Washington a d’ailleurs suspendu cette semaine les négociations en Arabie saoudite qui tentaient – en vain – depuis des semaines de dégager des couloirs humanitaires.

Cette photo prise le 20 juin 2023 montre des hommes et des enfants soudanais déplacés remplissant des conteneurs d’eau à Wad Madani, la capitale de l’État soudanais d’al-Jazirah. (Crédit : AFP)

« Les deux camps veulent utiliser ces discussions pour prendre l’avantage tactique, l’armée en réclamant le départ des FSR des zones résidentielles et les FSR en réclamant l’arrêt des raids aériens de l’armée », poursuit l’ICG.
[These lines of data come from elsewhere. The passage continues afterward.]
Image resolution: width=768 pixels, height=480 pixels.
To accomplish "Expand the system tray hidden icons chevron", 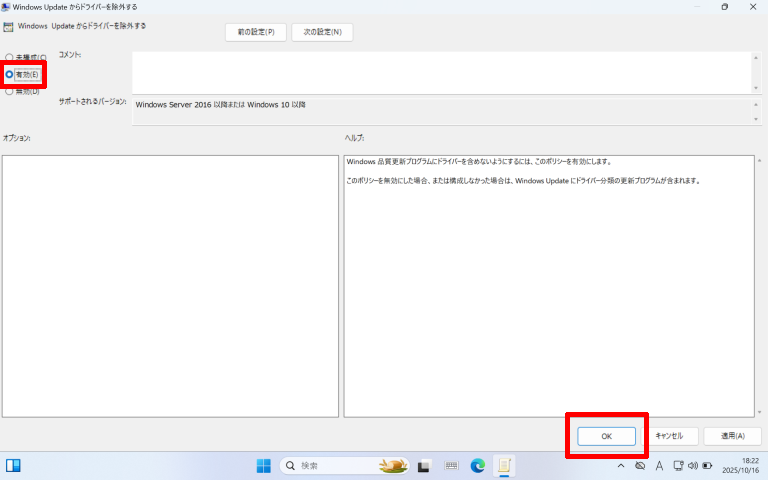I will [x=620, y=466].
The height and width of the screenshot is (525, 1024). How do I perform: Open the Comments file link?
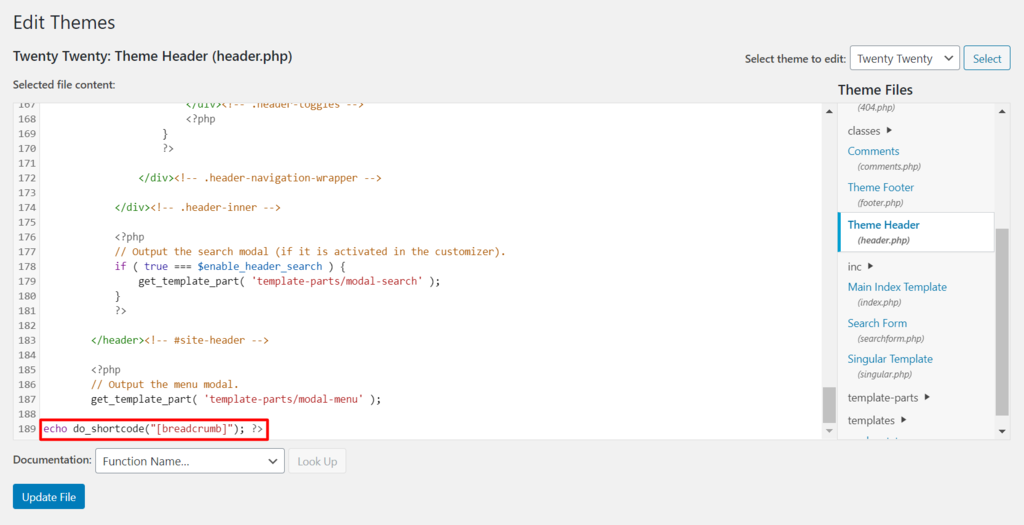(x=873, y=151)
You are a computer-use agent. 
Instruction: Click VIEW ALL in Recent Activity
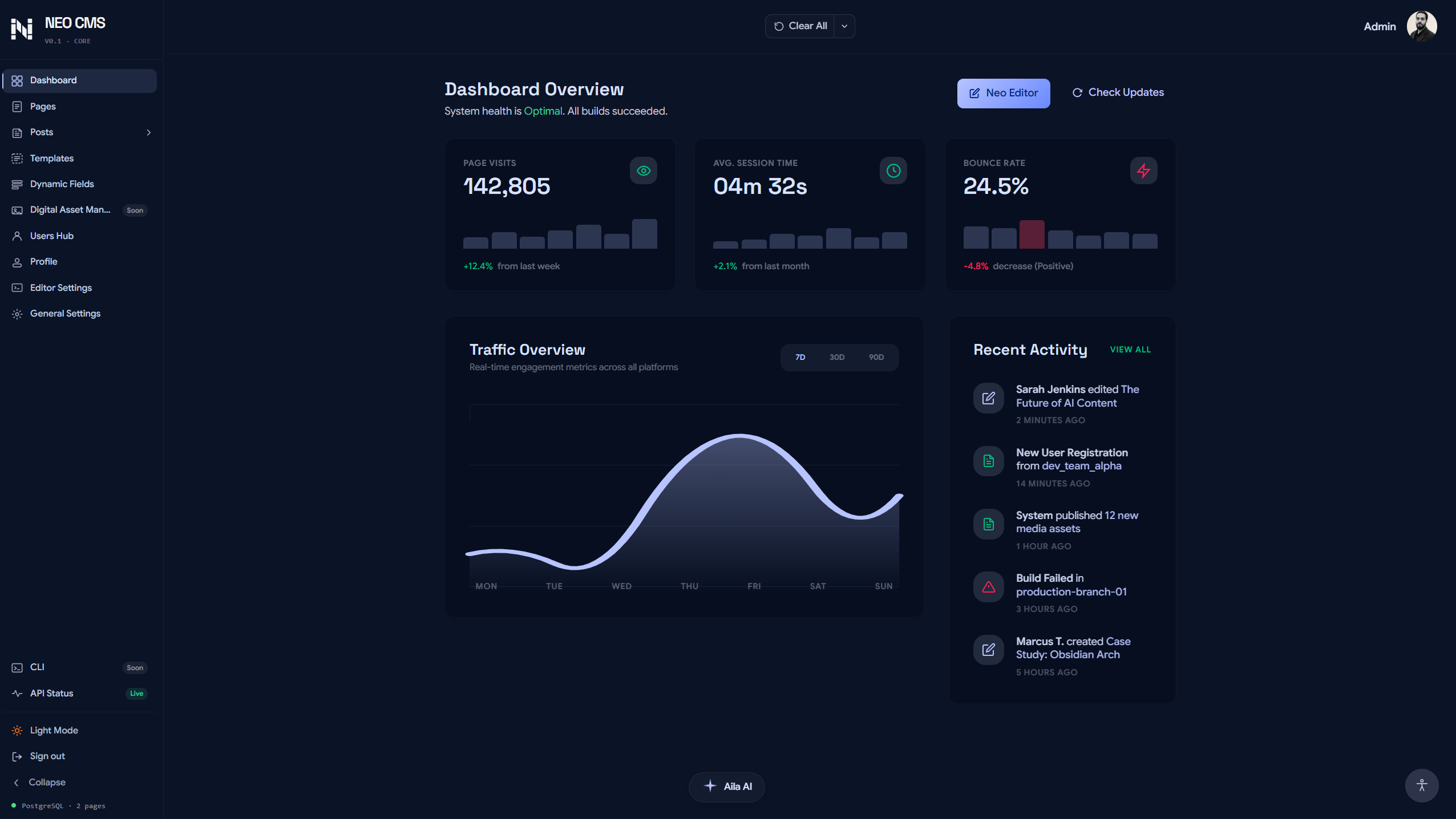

Mais aucun des belligérants ne semble prêts à céder malgré le danger d’une guerre longue qui pourrait s’étendre bien au-delà des frontières.

« Eldorado pour combattants et mercenaires »

« Cette guerre pourrait mener à l’effondrement total de l’Etat de l’un des plus grands pays d’Afrique », prévient le centre de recherche. Avec des combattants tribaux, des groupes rebelles et des civils armés qui se mêlent désormais aux combats dans différents Etats du Soudan, le risque d’une « guerre civile communautaire » s’accentue.

L’ONU a demandé samedi « une action immédiate » pour faire cesser les tueries à El-Geneina, chef-lieu du Darfour-Ouest, où les Massalit – une ethnie non-arabe, majoritaire dans la ville – sont visés par les FSR alliées à des tribus arabes.

« Sur 16 personnes que nous avons pu interroger à ce jour, 14 ont témoigné avoir été témoins d’exécutions sommaires et de ciblage de groupes de civils sur la route entre El-Geneina et la frontière (tchadienne) – soit des tirs à bout portant sur des personnes sommées de se coucher au sol ou l’ouverture du feu sur la foule », rapporte le Haut Commissariat aux droits de l’Homme.

Pour ICG, « la fenêtre pour arrêter la guerre (…) se referme rapidement ».

Une fois close, « les chefs des deux camps ne pourront plus l’arrêter même s’ils le veulent », et cela créerait « un eldorado pour combattants transnationaux, mercenaires et trafiquants qui pourraient perturber la région pendant des années ».